• _Exercise brief_
Tally how many lines in the material include the word "agent", then give that figure by itself.

• _Exercise data_
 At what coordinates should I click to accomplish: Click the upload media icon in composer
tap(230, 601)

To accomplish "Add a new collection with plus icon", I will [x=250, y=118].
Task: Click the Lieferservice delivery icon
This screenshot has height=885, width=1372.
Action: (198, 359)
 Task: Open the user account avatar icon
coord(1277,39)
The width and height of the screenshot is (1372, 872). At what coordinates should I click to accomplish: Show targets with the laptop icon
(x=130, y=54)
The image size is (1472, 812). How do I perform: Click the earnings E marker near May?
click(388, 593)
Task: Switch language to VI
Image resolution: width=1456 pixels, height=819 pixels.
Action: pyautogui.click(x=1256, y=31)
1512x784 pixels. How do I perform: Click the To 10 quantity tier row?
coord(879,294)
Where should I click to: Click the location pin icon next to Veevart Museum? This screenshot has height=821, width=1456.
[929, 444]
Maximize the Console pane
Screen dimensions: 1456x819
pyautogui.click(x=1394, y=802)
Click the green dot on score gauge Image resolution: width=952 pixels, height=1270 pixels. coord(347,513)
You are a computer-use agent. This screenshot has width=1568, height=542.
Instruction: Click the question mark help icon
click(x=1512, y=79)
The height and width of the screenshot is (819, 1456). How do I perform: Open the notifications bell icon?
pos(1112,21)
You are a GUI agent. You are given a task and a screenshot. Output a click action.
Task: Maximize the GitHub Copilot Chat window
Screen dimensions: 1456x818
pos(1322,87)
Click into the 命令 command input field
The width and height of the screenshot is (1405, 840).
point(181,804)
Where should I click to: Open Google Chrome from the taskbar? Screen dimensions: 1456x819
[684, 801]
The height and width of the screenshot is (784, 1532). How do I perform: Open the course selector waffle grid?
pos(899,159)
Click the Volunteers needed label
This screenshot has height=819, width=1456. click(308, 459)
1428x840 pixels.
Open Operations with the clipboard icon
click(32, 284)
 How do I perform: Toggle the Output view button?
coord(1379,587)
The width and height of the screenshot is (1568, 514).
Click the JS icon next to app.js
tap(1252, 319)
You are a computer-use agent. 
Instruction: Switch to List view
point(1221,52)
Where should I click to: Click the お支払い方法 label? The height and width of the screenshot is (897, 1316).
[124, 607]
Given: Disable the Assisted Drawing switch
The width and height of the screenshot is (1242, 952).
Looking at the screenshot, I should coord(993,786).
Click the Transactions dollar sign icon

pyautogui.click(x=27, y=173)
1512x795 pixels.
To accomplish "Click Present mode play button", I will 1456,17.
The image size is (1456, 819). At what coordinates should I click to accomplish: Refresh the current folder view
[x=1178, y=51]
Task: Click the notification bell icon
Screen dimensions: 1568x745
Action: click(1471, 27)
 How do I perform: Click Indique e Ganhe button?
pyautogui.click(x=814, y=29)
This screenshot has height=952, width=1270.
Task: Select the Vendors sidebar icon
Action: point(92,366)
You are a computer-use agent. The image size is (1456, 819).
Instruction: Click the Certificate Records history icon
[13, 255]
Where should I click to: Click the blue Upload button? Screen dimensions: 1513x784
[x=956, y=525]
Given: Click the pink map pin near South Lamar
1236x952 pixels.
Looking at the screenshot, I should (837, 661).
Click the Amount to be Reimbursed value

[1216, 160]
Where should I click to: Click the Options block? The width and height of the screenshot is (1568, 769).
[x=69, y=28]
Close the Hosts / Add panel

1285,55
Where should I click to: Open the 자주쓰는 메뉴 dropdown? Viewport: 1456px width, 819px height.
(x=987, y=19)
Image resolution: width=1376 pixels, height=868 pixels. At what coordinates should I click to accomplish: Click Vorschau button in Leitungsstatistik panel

• _Written answer_
4